Patryk Plewka

Personal information
- Full name: Patryk Plewka
- Date of birth: 2 January 2000 (age 26)
- Place of birth: Libiąż, Poland
- Height: 1.74 m (5 ft 9 in)
- Position: Midfielder

Youth career
- 0000–2013: Janina Libiąż
- 2013–2017: Wisła Kraków

Senior career*
- Years: Team / Apps / (Gls)
- 2017–2023: Wisła Kraków / 64 / (1)
- 2019–2020: → Stal Rzeszów (loan) / 24 / (2)
- 2023–2024: Chrobry Głogów / 12 / (0)
- 2024–2026: Znicz Pruszków / 50 / (0)

= Patryk Plewka =

Polish footballer

Patryk Plewka (born 2 January 2000) is a Polish professional footballer who plays as a midfielder.

==Career==
===Wisła Kraków===
Plewka is a product of Wisła Kraków and got his first team debut in July 2018. On 2 September 2019, Plewka joined Stal Rzeszów on loan for the rest of the season.
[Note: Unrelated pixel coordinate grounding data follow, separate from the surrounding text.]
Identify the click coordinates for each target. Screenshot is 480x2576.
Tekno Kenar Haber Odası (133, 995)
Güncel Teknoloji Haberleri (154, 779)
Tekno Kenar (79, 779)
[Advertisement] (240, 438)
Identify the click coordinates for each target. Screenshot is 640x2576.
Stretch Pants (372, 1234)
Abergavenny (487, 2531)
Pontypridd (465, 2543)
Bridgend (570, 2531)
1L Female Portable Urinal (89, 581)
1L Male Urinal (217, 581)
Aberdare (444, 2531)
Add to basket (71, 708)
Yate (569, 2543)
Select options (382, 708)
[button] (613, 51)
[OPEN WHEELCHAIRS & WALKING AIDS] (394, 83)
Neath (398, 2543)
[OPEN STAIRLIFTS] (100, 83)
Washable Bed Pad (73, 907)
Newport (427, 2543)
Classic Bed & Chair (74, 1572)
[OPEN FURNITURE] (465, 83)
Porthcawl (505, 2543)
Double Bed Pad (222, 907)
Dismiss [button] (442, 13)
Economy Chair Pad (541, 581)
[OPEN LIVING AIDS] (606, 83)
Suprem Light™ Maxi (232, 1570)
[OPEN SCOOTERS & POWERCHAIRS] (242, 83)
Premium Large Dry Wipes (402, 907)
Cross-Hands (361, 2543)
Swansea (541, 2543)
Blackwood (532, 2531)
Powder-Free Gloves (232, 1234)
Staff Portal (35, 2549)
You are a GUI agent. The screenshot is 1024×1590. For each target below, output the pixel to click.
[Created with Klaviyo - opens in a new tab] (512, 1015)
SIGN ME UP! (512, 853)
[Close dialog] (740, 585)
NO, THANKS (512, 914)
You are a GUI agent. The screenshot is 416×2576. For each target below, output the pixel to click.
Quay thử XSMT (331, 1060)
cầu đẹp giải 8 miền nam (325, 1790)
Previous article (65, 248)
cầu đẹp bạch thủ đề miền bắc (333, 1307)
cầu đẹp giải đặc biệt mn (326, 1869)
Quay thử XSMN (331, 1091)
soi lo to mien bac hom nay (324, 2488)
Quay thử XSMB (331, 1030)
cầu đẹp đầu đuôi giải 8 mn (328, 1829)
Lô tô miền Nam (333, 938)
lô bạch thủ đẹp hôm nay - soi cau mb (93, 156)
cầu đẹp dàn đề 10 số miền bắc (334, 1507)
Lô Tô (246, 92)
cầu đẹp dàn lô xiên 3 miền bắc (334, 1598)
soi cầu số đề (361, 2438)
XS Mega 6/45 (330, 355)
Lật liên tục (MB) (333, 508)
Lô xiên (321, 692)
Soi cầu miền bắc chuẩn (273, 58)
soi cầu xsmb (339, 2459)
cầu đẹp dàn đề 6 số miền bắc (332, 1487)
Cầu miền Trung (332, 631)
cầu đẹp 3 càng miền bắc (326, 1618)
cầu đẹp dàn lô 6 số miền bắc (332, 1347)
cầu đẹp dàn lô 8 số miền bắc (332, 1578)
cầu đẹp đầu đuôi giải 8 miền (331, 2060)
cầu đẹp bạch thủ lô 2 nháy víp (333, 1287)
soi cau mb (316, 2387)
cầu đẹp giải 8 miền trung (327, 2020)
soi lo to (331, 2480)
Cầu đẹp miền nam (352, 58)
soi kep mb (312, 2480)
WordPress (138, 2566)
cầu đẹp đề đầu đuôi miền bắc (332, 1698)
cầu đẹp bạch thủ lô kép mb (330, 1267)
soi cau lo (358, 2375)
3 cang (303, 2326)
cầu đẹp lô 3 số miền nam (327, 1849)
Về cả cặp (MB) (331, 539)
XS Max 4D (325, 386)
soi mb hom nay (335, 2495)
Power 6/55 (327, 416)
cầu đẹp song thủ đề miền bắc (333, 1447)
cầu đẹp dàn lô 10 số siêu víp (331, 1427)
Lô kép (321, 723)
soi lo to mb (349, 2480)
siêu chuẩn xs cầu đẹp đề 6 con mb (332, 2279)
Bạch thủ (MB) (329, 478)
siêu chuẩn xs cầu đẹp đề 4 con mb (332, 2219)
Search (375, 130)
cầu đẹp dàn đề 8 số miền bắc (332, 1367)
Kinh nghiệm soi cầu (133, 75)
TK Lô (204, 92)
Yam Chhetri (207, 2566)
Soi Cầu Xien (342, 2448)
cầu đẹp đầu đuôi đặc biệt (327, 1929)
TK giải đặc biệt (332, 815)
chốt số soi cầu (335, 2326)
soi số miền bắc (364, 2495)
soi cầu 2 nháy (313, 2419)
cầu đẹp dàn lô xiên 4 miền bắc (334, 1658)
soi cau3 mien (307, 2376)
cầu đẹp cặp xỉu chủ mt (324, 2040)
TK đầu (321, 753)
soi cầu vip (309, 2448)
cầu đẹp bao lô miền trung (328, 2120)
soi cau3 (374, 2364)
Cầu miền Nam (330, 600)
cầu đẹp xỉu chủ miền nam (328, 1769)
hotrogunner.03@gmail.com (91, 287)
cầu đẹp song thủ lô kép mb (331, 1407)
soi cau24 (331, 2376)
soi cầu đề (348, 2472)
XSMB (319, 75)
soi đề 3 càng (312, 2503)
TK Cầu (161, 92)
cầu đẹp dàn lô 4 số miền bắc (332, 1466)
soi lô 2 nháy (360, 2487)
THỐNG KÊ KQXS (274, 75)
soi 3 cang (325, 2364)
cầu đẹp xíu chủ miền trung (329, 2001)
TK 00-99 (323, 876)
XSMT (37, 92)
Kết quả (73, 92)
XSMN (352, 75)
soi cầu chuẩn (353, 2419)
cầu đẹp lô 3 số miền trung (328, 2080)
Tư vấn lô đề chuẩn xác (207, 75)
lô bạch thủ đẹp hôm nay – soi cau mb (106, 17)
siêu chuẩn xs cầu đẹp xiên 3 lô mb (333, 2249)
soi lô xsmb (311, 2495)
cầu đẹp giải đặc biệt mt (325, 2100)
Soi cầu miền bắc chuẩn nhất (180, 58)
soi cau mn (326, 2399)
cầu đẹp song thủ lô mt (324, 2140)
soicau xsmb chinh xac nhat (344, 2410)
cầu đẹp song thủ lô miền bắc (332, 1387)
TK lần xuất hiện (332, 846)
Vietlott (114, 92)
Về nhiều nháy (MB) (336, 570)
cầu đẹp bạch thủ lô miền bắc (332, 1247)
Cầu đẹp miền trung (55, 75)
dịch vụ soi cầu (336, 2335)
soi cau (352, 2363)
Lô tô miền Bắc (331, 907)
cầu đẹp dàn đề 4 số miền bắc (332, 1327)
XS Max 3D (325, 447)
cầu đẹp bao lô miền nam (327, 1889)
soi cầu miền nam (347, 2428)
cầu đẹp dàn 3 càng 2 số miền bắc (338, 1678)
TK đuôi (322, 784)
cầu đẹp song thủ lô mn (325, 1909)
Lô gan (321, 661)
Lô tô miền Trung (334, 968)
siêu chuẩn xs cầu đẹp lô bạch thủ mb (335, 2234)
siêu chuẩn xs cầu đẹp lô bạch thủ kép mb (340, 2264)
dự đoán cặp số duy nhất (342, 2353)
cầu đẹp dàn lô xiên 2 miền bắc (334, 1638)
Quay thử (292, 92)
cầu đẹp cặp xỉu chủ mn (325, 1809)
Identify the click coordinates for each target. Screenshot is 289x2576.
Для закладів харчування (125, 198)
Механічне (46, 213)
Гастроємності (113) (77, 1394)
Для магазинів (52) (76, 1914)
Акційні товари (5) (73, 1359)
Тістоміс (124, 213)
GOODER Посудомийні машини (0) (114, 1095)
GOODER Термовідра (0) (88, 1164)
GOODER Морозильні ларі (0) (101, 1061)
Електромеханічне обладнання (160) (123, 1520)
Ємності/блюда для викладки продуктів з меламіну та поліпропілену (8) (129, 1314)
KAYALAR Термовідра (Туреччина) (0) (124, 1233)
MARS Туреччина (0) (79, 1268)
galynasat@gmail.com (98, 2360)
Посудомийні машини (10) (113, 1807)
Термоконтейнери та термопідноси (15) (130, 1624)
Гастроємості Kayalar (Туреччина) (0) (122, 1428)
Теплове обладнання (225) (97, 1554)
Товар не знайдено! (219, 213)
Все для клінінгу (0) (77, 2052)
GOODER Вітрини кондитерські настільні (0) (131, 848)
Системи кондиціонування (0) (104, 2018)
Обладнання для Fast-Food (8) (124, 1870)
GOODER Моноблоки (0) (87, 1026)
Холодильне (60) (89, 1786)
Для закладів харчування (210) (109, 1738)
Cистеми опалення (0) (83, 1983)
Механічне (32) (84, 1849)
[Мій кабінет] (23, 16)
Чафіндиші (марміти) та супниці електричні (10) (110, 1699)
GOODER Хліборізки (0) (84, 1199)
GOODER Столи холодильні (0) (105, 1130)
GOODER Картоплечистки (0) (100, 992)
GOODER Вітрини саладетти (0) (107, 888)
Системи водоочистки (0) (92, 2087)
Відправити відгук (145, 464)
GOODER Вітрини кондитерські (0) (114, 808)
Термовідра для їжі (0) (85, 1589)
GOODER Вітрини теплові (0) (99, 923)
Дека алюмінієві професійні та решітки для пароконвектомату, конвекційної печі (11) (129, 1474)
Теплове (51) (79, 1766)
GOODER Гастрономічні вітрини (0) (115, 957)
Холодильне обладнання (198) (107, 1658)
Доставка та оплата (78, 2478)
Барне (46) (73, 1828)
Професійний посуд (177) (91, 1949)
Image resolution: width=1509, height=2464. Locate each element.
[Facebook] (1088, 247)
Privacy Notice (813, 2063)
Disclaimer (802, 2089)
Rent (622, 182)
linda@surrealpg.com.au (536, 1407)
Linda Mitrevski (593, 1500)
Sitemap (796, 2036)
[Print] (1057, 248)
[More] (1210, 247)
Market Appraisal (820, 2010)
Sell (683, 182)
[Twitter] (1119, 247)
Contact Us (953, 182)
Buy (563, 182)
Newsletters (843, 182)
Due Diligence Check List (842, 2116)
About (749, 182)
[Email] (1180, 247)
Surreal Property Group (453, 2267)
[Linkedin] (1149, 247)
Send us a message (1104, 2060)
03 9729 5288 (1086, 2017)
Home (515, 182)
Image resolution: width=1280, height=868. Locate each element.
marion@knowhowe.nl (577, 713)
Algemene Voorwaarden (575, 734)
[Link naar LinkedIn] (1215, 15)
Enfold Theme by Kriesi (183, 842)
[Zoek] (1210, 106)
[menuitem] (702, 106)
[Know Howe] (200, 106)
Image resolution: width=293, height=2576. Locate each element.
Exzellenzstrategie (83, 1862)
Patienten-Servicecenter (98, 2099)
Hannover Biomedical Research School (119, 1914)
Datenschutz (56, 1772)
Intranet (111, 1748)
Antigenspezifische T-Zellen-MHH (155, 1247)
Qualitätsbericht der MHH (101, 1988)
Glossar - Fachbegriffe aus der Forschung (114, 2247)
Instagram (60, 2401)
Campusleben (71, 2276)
On 23 June 2023, after almost ten years with the team, Plewka left Wisła after terminating his contract by mutual consent.

===Chrobry Głogów===
After remaining unattached throughout the summer of 2023, on 14 September that year Plewka joined I liga side Chrobry Głogów on a one-year deal.

===Znicz Pruszków===
On 25 June 2024, hours after Chrobry announced Plewka would not remain with the club, he joined another I liga club Znicz Pruszków.